Sunday, September 25, 2005
; 2:38 AM
went to ecp today,
meet up with sue
and then pris at bugis,
finally cw and shawn at white sands
walk around trying to get to pasir ris park
i tot they were saying another one,
almost brought them to the wrong place.
arr! cw took us to the wrong place first. >.<
weather is damn hot and everyone's sweating
but i got used to it after awhile,
i got high endurance against heat. =)
reach there and the bloody sc ppl talk to cw
in a veri unfriendly tone.
if i were cw, i would have
!@#$%^& him.
ya and we were 'forced' to stay there
until the whole 'event' ends. -.-'''
were quite leftout there cause we came pretty late.
everyone's enjoying but cw dey all seem -_-
mood already not good in the first place le,
and i got so pissed over it
when they keep complaining abt the weather and stuff.
hello, i didnt came all the way frm cck to pasir ris
jus to hear u ppl talk abt the weather. zzz
suan le bah, it was my choice to go anyway. sigh >.<
after that they went to watch myth
catch a cab and drop me at ps
cause im joining my friends for midnight show later.
went home alone.
but jason called and i went to hamster house.
his gf were there and i have fun suaning him tog wif his gf.
im evil huh? lols
order mac and played a game of dota,
but lost the game. >.<
first time playing and that jason make me use a lousy char lar,
bad firsthand experience loh
nvm that game seems interesting so im gonna play it! =)
after that watched 'The Myth'
i think its quite a nice show,
but wasnt concentrating on it.
mind drifted off abit. >.<
watched abt 80% of the show lar.
after that went home early loh.
hmmm.. all these days was trying hard to occupy my time
so i wont be thinking of things all the time.
i hate my life now,
i hope it could be over soon somehow.
ya no nd to act happy even when im not.
i'm lost again ar.
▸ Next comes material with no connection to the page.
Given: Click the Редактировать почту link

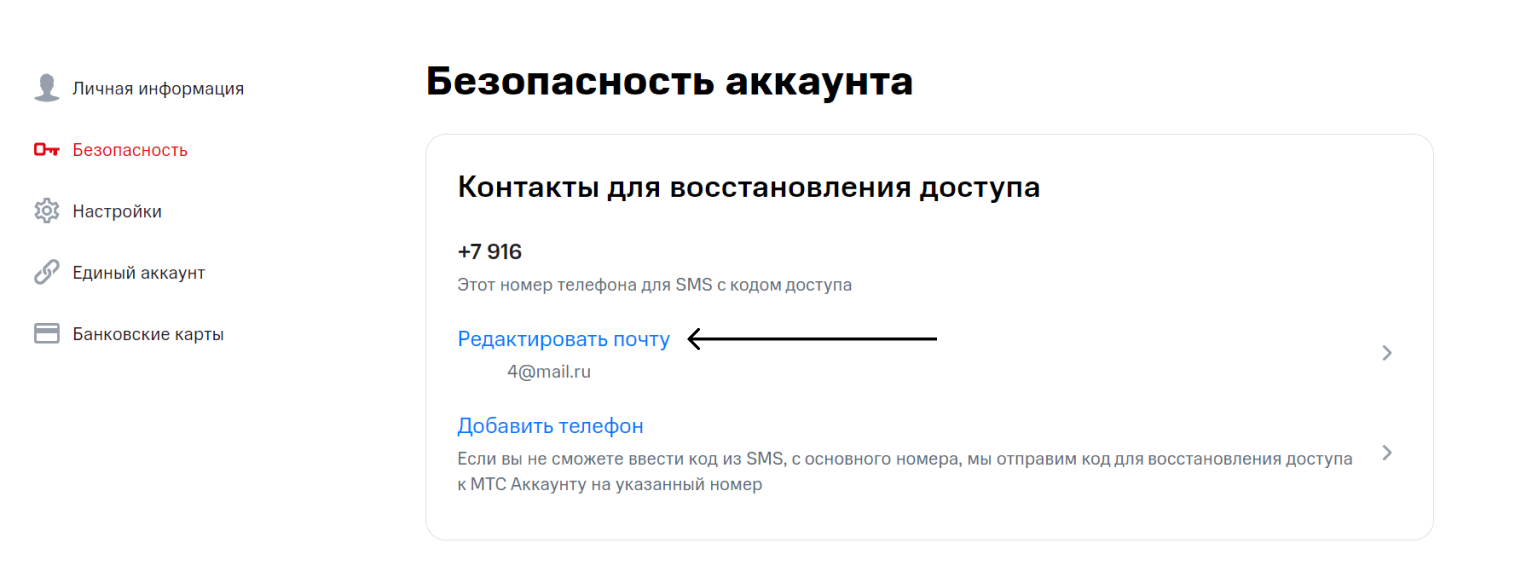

T_T
let time proves everything
Wednesday, September 21, 2005
; 3:21 AM
lotsa things have changed
since a few days ago,
lost many things, hmm...
it aint mine in the first place anyway.
huiying is right?
the biggest problem with me
is that i'm too good to people?
question mark. question mark. >.<
it causes alot of misunderstandings
and wasted tons of time for people around me.
am i wrong all along?
maybe i shouldnt be good to people around me at all. -.-'''
so that i wouldnt felt this way then,
i wanted to clear things up
but i hope things do end up in another way
not like this, that's not what i want.
doesnt feel good at all. dots
arghs, i dont know what i want at all.
ya and it hurts to hear
' what can we talk about xcept for sch stuff '
from
yousince when we could talk abt sch stuff only?!zzz pessimism in the middle of the night. -.-'''
i can be so wrong with things at times,
that's why i need lots of assurance.
maybe the best is to shut down
and care abt nth in the world. -.-'''
complain complain complain all i do is complain.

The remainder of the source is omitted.